A coalition between the Austrian People’s Party (ÖVP) and the far-right Freedom Party of Austria (FPÖ) came to power in December 2017, four months after the report was released. Within months of taking office, they decided to expand an extremist symbol law to include foreign militant and non-militant organisations, including the Muslim Brotherhood. This effectively put the Brotherhood on the same threat level as groups that have been designated as terrorist, such as al-Qaeda, ISIS and the Kurdistan Workers’ Party.

In November 2020, after a former ISIS sympathiser killed four people and injured 23 in Vienna, the Austrian police launched an operation codenamed “Luxor” against an alleged network of the Muslim Brotherhood, raiding homes, businesses and associations and arresting dozens of people.

The operation, which was unrelated to the militant attack, as it was the conclusion of a massive intelligence-gathering effort that lasted more than a year, did not result in any convictions, possibly because the prosecution is yet to find concrete evidence that crimes have been committed by the people targeted in the raids. Nevertheless, the Austrian Minister of Interior Karl Nehammer characterised it as a success.

In the aftermath of the attack and the operation, Austrian Chancellor Sebastian Kurz announced a package of measures to fight terrorism, including stripping suspects of their citizenship, closing mosques, and criminalising “political Islam”. But an independent committee established by the government discovered that the Austrian secret service’s preoccupation with “Operation Luxor” hindered them from focusing on the attacker and called plans to ban “political Islam” “superfluous”. Human rights organisations like Amnesty International also criticised the move.

While the ÖVP’s conservative ideology feeds much of its anti-Muslim drive, this intelligence operation may be linked to foreign lobbying. Investigative journalists have pointed out that even though “Operation Luxor” was supposed to be countering terror threats in Austria, the police was ordered to look for money rather than weapons and explosives.

And in the prosecution documents authorising the raids, there is a reference to acts that could “cause serious or prolonged disturbance of public life or serious damage to economic life … in Egypt, Gaza Strip and in Israel”, not Austria. This leads to the question of why the Austrian security agencies were doing the bidding of their Egyptian and Israeli colleagues when they could have worked to counter actual terror threats on Austrian soil.

WHAT NEEDS TO BE DONE>
Extend the text on Austria's "Operation Luxor" and its campaign against the Muslim Brotherhood, picking up after its final sentence.

DATASET EXCERPT>
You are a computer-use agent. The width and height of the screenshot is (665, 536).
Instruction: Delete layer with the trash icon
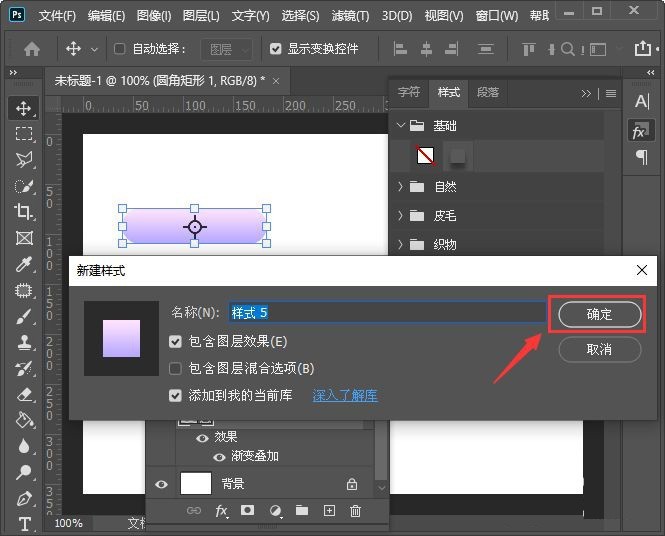355,511
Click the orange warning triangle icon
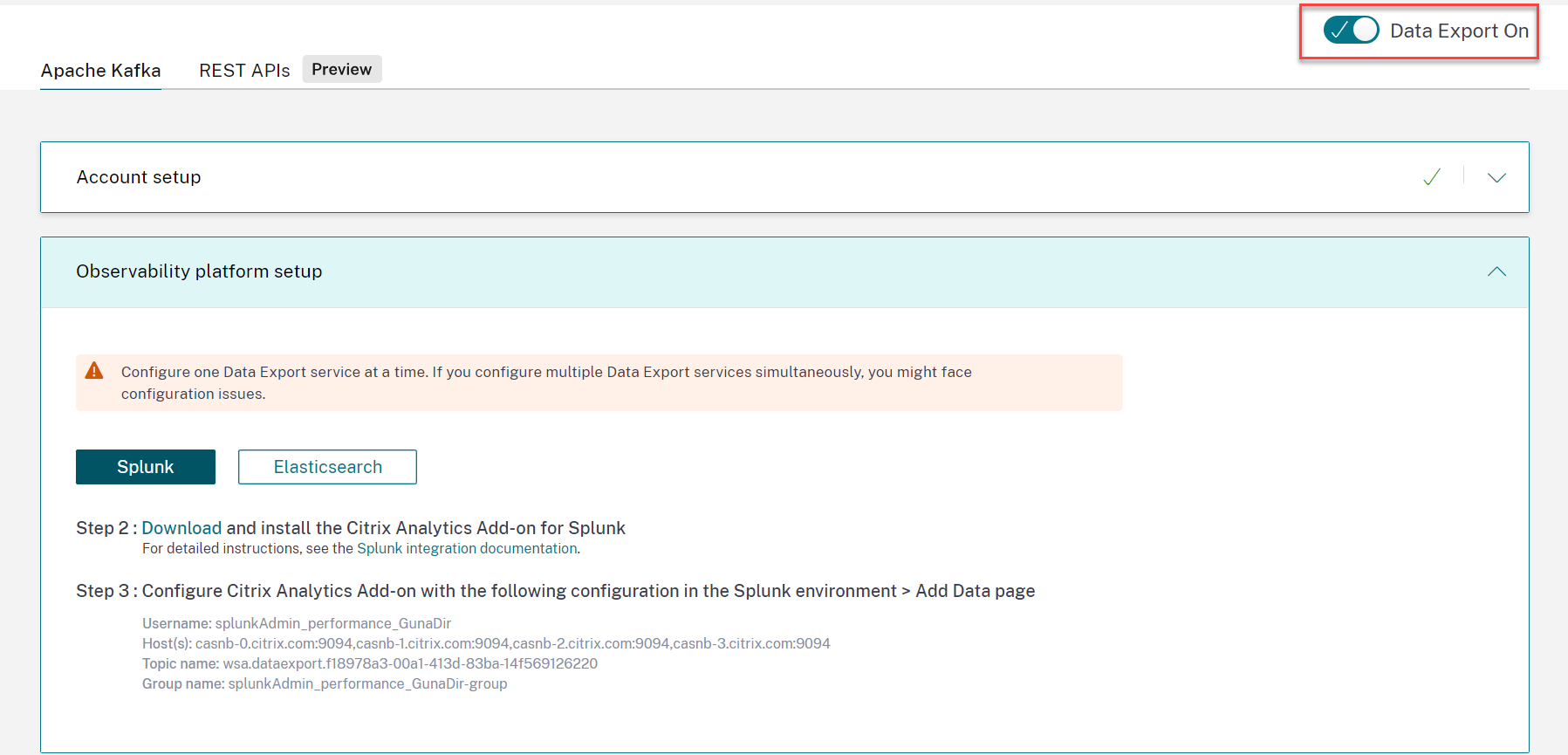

ANSWER SECTION>
Marginalising Muslim civil society

The government’s anti-Muslim policies, and particularly the drive against “political Islam” and the “Muslim Brotherhood” in Austria are troubling as they can have devastating consequences for the Muslim civil society and human rights groups currently challenging Islamophobia in Europe.

If the Austrian secret service continues targeting mainstream Muslim organisations, such as the legally recognised Muslim Religious Community in Austria, as advocates of “political Islam”, this will inevitably lead to a growing divide between the Austrian state and the Muslim population. If activist and scholarly work on Islamophobia continues to be perceived as threatening or somehow conspiratorial – as Vidino has suggested it should be – this would marginalise further Muslim and anti-racist activists and academics.

Designating or de facto treating the Muslim Brotherhood as a terrorist organisation in a European country would create a precedent that would encourage similar official terror designations in the rest of the continent. Such a development would legitimise the brutal repression of political opposition in many Muslim-majority countries, including the killing and imprisonment of pro-democracy-minded individuals.

The views expressed in this article are the authors’ own and do not necessarily reflect Al Jazeera’s editorial stance.